A partir de ese momento encontraron cerradas las puertas de todos los pueblos, y sus habitantes, que habían subido a los tejados armados de piedras, lanzas y hachas, los recibían con una lluvia de proyectiles cuando los veían pasar a todo galope por la carretera. Uno de los hombres fue derribado de su silla por una piedra; un segundo fue alcanzado en la cara por una lanza, que le destrozó la nariz; dos caballos fueron heridos de tanta gravedad, que tuvieron que abandonarlos. Así las cosas, decidieron rodear los pueblos, y conformarse únicamente con lo que encontraban en la carretera, que no era mucho, pues la mayoría de los moros ya se había puesto a cubierto.

Sólo cuando estaban ya de regreso, casi llegando nuevamente a las montañas, se toparon con un comerciante que al parecer no había oído las señales de alarma. Era un moro de Valencia, acompañado de cuatro mujeres, que parecían esclavas. Las cuatro tenían el rostro cubierto por velos, y montaban sendas mulas. Los tres jinetes que los escoltaban habían huido al ver acercarse a la banda.

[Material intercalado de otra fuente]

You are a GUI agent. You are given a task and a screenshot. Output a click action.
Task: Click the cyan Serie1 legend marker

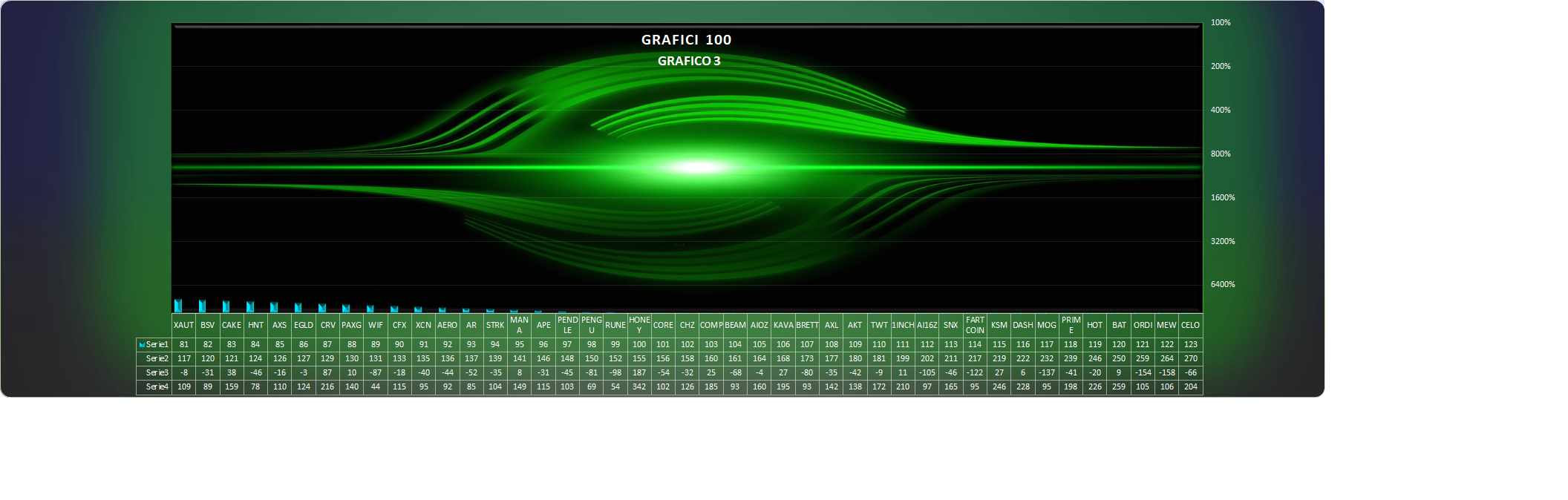point(142,345)

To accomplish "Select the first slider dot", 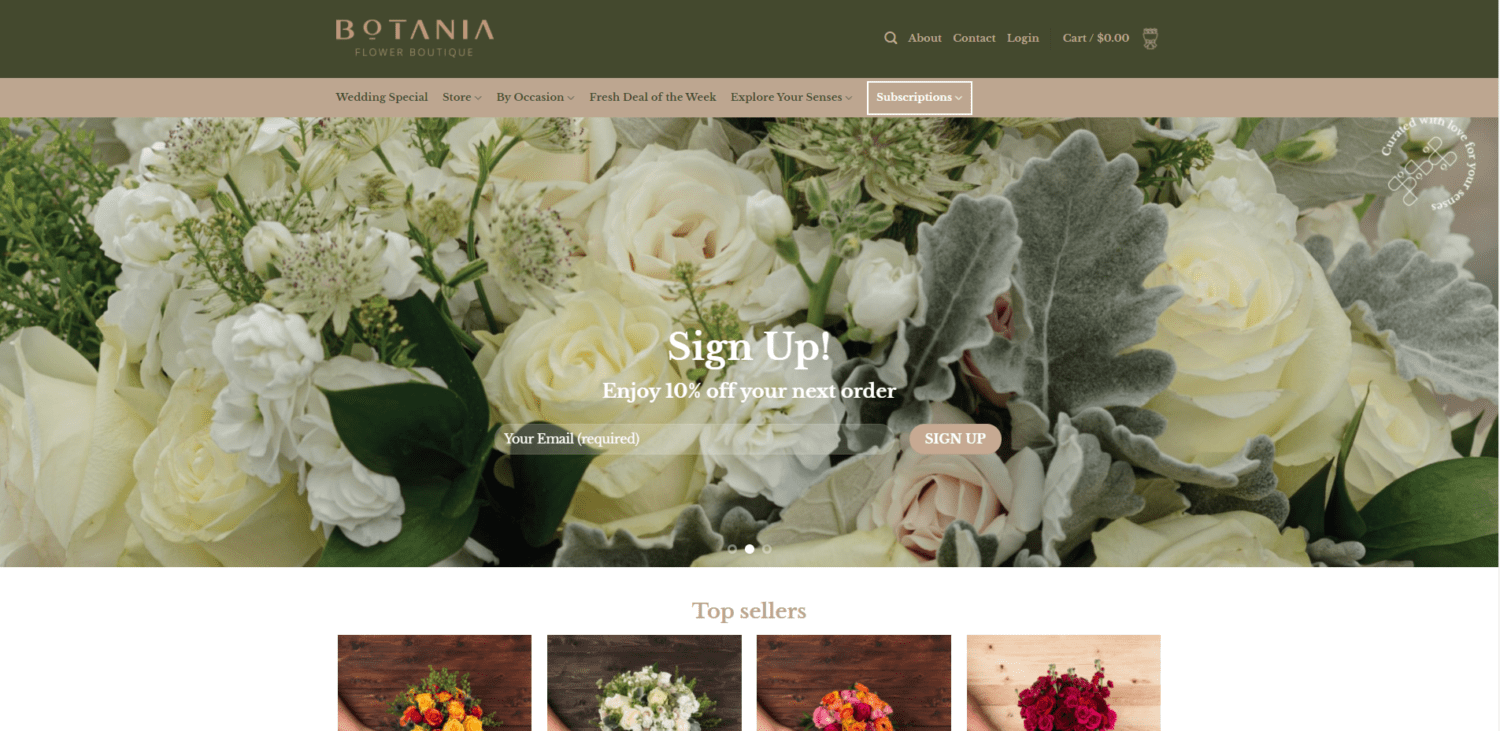I will click(732, 549).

Robaron al comerciante hasta lo último, le quitaron el caballo y las cuatro esclavas, y siguieron cabalgando en dirección a las montañas.

No había sido la gran cabalgada con la que habían soñado, pero no era poco lo que había caído en sus manos. Podían estar satisfechos. Y el camino que tenían por delante aún era largo.